Em setembro de 2023, por iniciativa do presidente do Senado Federal, Rodrigo Pacheco, foi instituída a Comissão de Juristas com o propósito de revisar e atualizar o Código Civil brasileiro. A Comissão foi presidida e coordenada pelo Ministro do Superior Tribunal de Justiça Luis Felipe Salomão, contando com a relatoria dos professores Flávio Tartuce e Rosa Maria de Andrade Nery.

A Comissão de Juristas concluiu a análise do relatório final em 5 de abril de 2024, e ele foi apresentado ao Plenário do Senado Federal em 17 de abril de 2024. A partir de agora, a proposta de modernização do atual Código Civil será submetida à apreciação do Congresso Nacional, primeiramente pelo Senado Federal, que terá a missão de avaliar as reformas sugeridas para a adequação da legislação civil brasileira às demandas contemporâneas.

A proposta de atualização é fruto de uma colaboração entre o Parlamento, autoridades judiciárias e juristas renomados, orientada pela necessidade de adequar o ordenamento jurídico à evolução da sociedade nos últimos 20 anos. Desde a promulgação do atual diploma, em 2002, a sociedade brasileira tem passado por transformações profundas, e o Direito, como ciência social aplicada, deve acompanhar e refletir essas mudanças.

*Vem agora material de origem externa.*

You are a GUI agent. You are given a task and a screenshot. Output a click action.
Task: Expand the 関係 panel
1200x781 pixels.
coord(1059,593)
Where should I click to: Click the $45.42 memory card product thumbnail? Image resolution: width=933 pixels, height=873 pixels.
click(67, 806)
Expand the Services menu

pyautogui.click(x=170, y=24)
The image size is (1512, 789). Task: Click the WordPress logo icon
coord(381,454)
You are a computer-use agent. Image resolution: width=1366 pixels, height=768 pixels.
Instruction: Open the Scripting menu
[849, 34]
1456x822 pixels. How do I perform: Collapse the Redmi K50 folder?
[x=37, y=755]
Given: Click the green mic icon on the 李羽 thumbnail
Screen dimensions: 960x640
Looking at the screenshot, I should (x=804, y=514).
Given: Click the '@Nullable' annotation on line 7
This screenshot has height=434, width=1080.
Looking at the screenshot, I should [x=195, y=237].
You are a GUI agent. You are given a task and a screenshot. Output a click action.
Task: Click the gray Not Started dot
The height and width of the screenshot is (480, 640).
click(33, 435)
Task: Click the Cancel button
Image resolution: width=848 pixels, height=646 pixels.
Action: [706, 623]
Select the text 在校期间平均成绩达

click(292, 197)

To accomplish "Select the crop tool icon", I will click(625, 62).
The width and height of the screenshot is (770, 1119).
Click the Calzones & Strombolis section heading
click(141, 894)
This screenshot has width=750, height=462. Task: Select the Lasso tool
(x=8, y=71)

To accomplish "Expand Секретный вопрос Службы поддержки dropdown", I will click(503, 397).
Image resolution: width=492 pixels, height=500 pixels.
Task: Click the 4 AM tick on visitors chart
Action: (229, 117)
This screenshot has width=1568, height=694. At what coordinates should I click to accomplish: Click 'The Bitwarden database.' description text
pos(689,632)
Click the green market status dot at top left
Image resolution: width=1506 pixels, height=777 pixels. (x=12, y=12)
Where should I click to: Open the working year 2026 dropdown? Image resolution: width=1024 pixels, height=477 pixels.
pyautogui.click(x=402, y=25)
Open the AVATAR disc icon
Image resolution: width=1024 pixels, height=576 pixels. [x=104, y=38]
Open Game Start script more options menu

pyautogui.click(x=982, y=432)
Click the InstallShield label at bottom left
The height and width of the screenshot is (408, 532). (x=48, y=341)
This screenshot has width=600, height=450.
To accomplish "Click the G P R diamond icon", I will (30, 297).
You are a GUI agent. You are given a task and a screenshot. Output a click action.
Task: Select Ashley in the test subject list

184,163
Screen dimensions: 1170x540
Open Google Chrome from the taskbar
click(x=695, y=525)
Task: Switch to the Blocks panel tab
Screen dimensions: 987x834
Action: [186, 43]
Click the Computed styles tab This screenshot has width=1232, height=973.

Para a atualização dos aspectos envolvendo o Direito Empresarial, foi instituída uma subcomissão especializada, que buscou promover ajustes na disciplina e na interpretação de negócios empresariais. Esse esforço visou ao fortalecimento da autonomia privada, levando em consideração as peculiaridades próprias desses negócios, objetivando maior segurança jurídica e previsibilidade, adotando teses consolidando o entendimento das Cortes Superiores.

Conforme destacado pela Comissão de Juristas, a reforma do Livro da Empresa trouxe modificações pontuais no âmbito do Direito Empresarial, com o escopo de impulsionar o fluxo de negócios, atrair investimentos e fomentar o empreendedorismo e a concorrência, elementos essenciais à geração de riquezas para a sociedade brasileira.

Ainda segundo a Comissão, esses objetivos materializam-se por meio de dispositivos legais que visam assegurar maior segurança e previsibilidade para os agentes econômicos. Tal segurança é alcançada ao introduzir regras mais claras para o tratamento das sociedades empresariais, do estabelecimento de princípios próprios do Direito Empresarial, bem como pela desburocratização, fortalecimento e facilitação das relações econômicas, promovendo uma maior fluidez nos negócios.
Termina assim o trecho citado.